I have the task to update two databases daily. Simplified, an entry looks like this:
service_id; id_service_provider; valid_from; valid_to;
I get the data in the form of a csv file. To give you some examples how to interpret the lines of the file, here are some entries:
114; 20; 2011-12-06; 2017-10-16 //service terminated in 2017
211; 65; 2015-04-09; 9999-12-31 //service still valid
322; 57; 2019-08-22; 9999-12-31 //new service as of today
336; 20; 2009-08-20; 2019-07-11 //change provider, see next line
336; 37; 2019-07-11; 9999-12-31 //new provider for the above services
The files can have several thousand entries, because new entries or changes are simply added and I don't get a delta every day but always the whole file.
I only have full access to the first database which contains all entries (both current and historical).
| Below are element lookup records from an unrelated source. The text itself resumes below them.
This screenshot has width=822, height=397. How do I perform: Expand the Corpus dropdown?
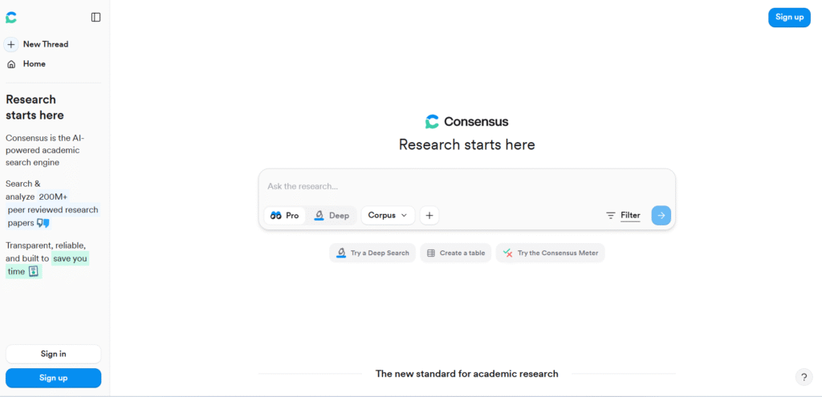tap(389, 216)
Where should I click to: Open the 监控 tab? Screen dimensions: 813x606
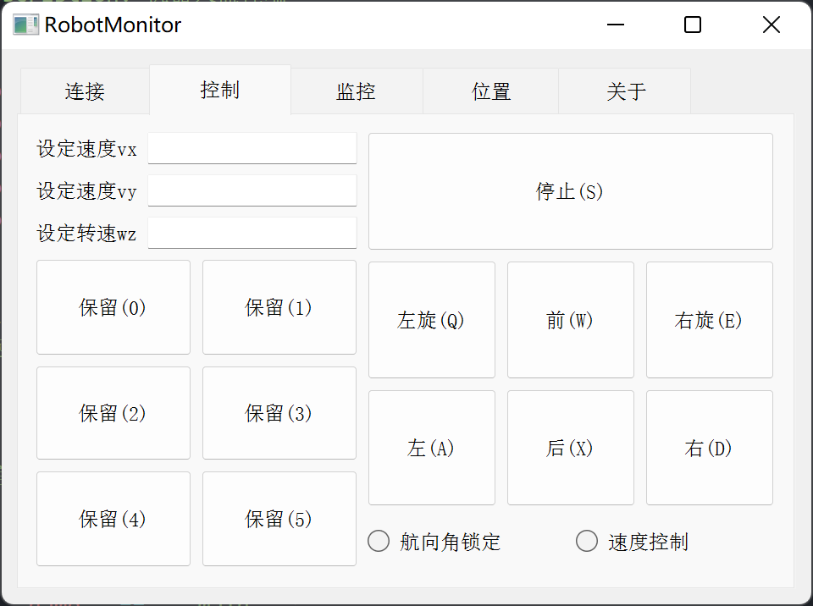tap(357, 91)
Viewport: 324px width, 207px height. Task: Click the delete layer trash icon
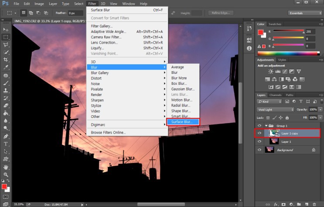[x=314, y=204]
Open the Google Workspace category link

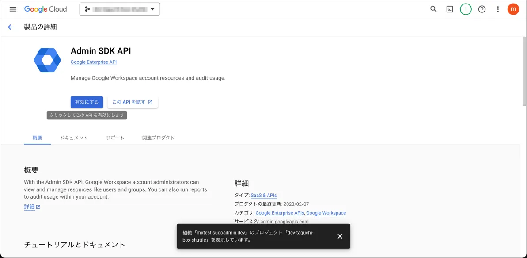[x=326, y=213]
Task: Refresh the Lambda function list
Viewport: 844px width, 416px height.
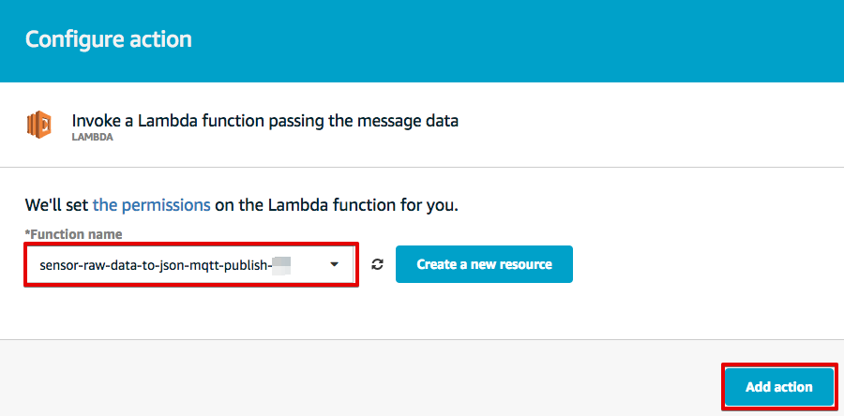Action: click(x=378, y=264)
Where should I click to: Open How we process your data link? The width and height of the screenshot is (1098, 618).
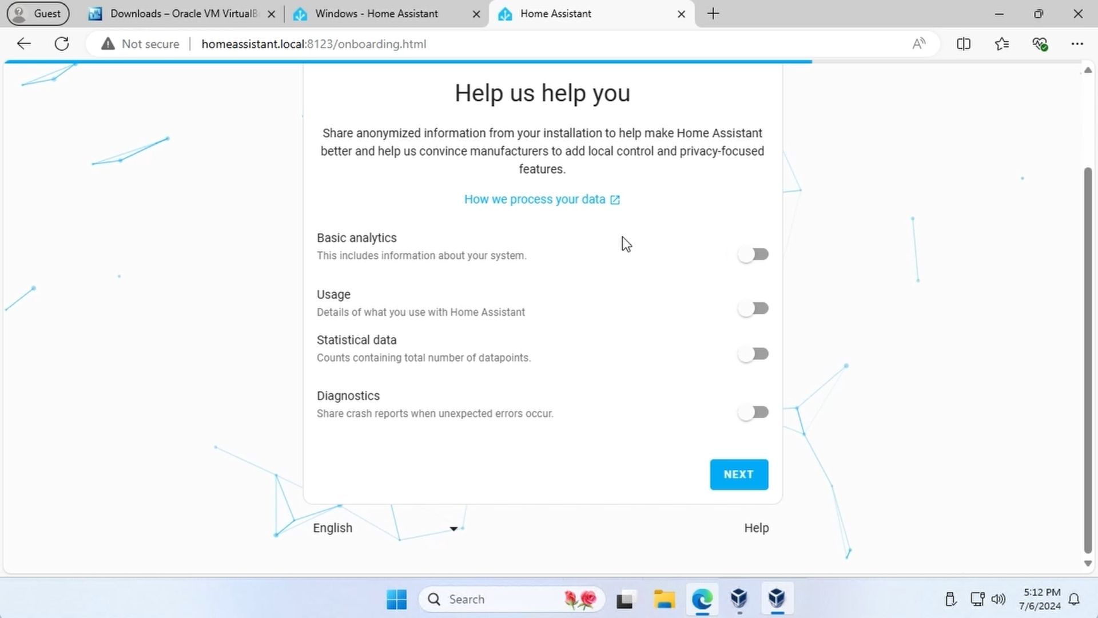tap(542, 199)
The second database should contain for faster queries only the current valid services and not the terminated ones. For the second database, which I don't have access to, I have to create a file containing the commands every day:
add new services
delete terminated services
update providers changes
My current approach looks like this:
Create from each line of the file a List<Service>
Make a database query for each entry in the list
if identical service exists and no changes delete service from this
list.
If service is available but end date or provider id different,
terminate service and simultaneously insert a new service valid as of
today. Additionally for the second database prepare a new list
toUpdate and add this service.
If service is not found insert it into the first database and create
a list toInsert and add service.
Send lists toInsert and toUpdate to second db.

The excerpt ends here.